TRECHO FORNECIDO:
----
Ditadura consolidada*
Depois de destruírem a economia da Venezuela com o
aprofundamento
do “socialismo do século 21”, os chavistas sabem que sua
permanência no poder só é possível na ausência total de democracia
A Venezuela é uma ditadura há bastante tempo, desde que o
caudilho Hugo Chávez e seu sucessor, Nicolás Maduro, colocaram a “revolução
bolivariana” acima de qualquer outra consideração. Uma a uma, as instituições
que se prestavam a dar um verniz democrático a esse regime autoritário foram
sendo incorporadas à máquina chavista. A imprensa livre foi sufocada e o
Judiciário se viu transformado em serviçal do governo, enquanto a população
passou a ser aterrorizada pelos “coletivos” paramilitares chavistas. Restava a
Assembleia Nacional, dominada pela oposição, mas anteontem esse último bastião
caiu. Foi substituído por uma “assembleia constituinte” totalmente chavista,
cujo objetivo é reescrever a Constituição para nela fazer constar a
perpetuidade do regime – e quem se opuser a isso terá de enfrentar a furiosa
repressão do governo, conforme mostram os cerca de 120 mortos nos últimos
quatro meses, 10 somente no dia da eleição da tal “assembleia”.
----
LINHAS FORNECIDAS:
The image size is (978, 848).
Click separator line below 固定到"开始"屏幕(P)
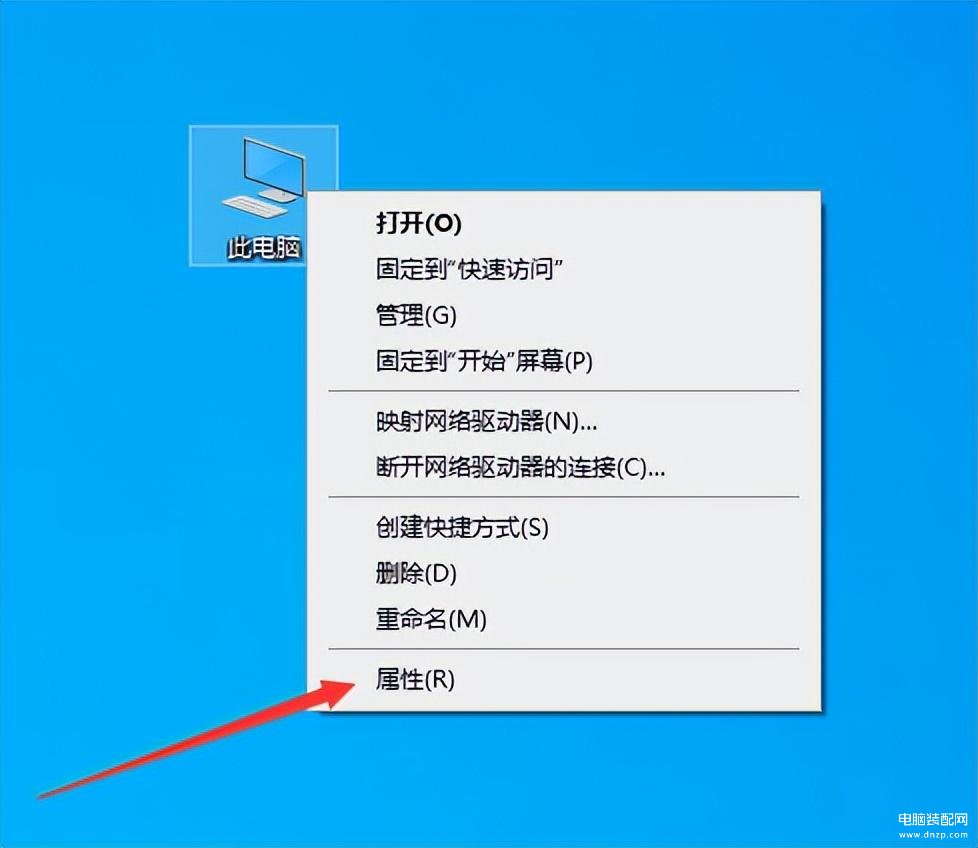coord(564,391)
----
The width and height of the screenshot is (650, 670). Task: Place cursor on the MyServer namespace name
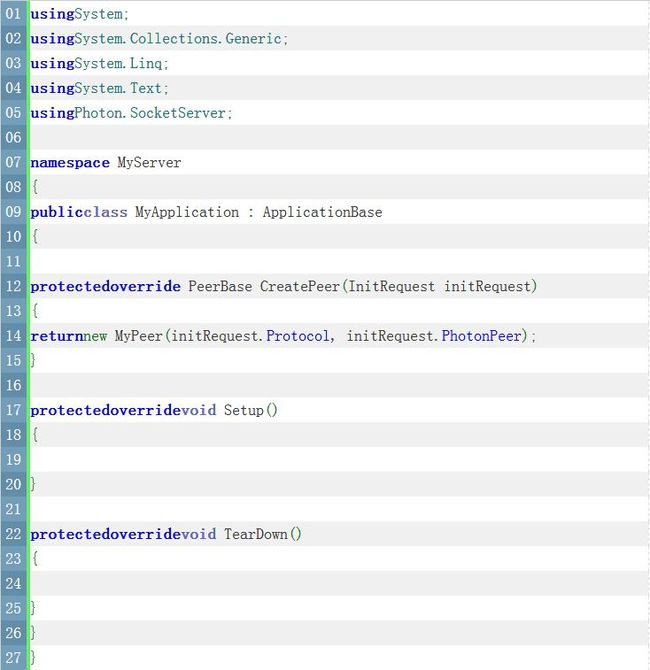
----
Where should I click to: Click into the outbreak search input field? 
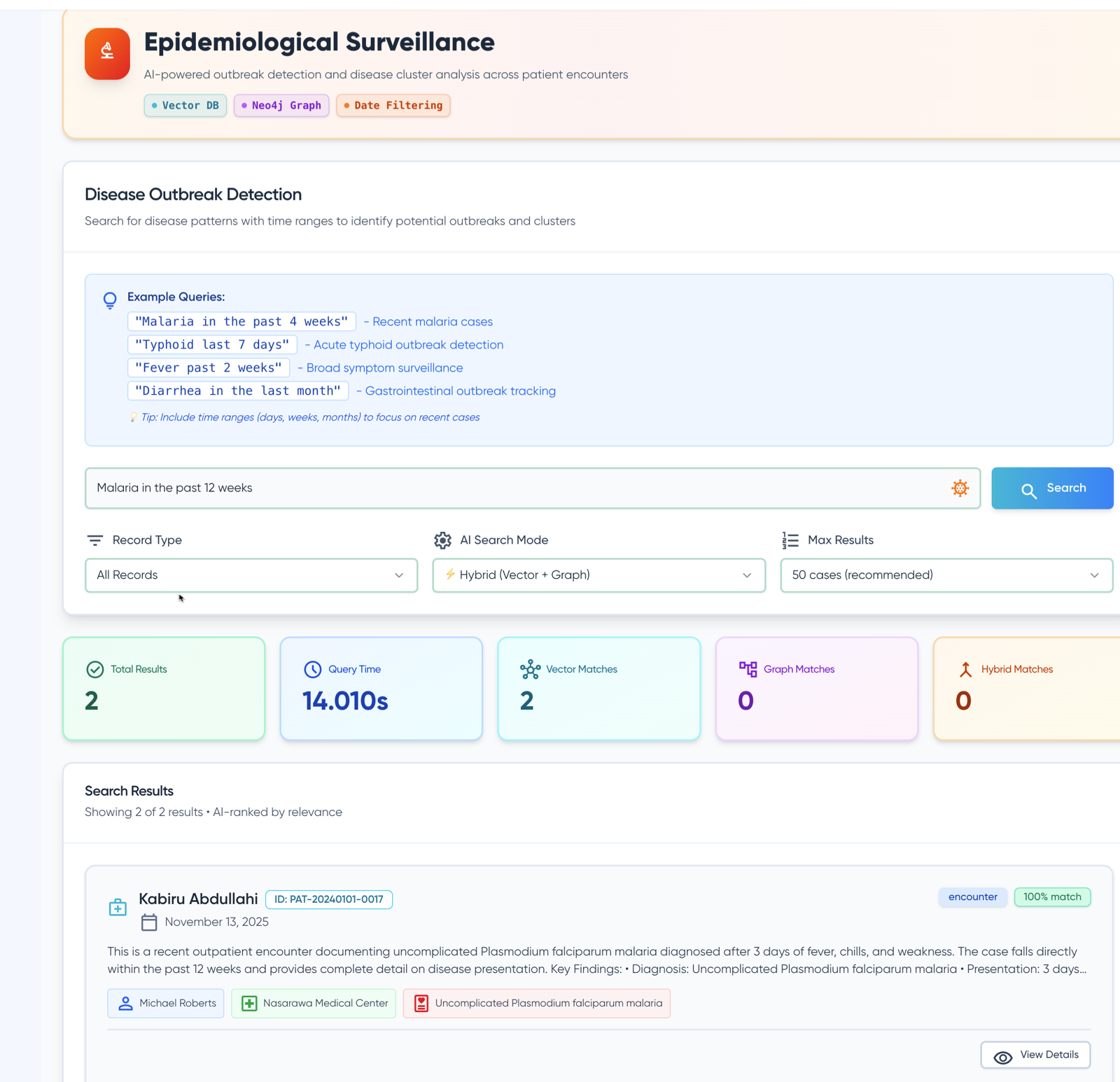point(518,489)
----
TAREFAS DO EXERCÍCIO:
• A. Por favor, reproduza na íntegra o trecho sobre a ditadura na Venezuela.
• B. Edite as linhas que vão da que contém "The image size is (978, 848)." até a que contém "coord(564,391)", ambas incluídas, trocando "separator" por "divider" e mantendo todo o resto igual. Devolva só essas linhas, sem as imagens.
As linhas não têm relação alguma com o trecho.

RESPOSTAS POR TAREFA:
• A.
Ditadura consolidada*
Depois de destruírem a economia da Venezuela com o
aprofundamento
do “socialismo do século 21”, os chavistas sabem que sua
permanência no poder só é possível na ausência total de democracia
A Venezuela é uma ditadura há bastante tempo, desde que o
caudilho Hugo Chávez e seu sucessor, Nicolás Maduro, colocaram a “revolução
bolivariana” acima de qualquer outra consideração. Uma a uma, as instituições
que se prestavam a dar um verniz democrático a esse regime autoritário foram
sendo incorporadas à máquina chavista. A imprensa livre foi sufocada e o
Judiciário se viu transformado em serviçal do governo, enquanto a população
passou a ser aterrorizada pelos “coletivos” paramilitares chavistas. Restava a
Assembleia Nacional, dominada pela oposição, mas anteontem esse último bastião
caiu. Foi substituído por uma “assembleia constituinte” totalmente chavista,
cujo objetivo é reescrever a Constituição para nela fazer constar a
perpetuidade do regime – e quem se opuser a isso terá de enfrentar a furiosa
repressão do governo, conforme mostram os cerca de 120 mortos nos últimos
quatro meses, 10 somente no dia da eleição da tal “assembleia”.

• B.
The image size is (978, 848).
Click divider line below 固定到"开始"屏幕(P)
coord(564,391)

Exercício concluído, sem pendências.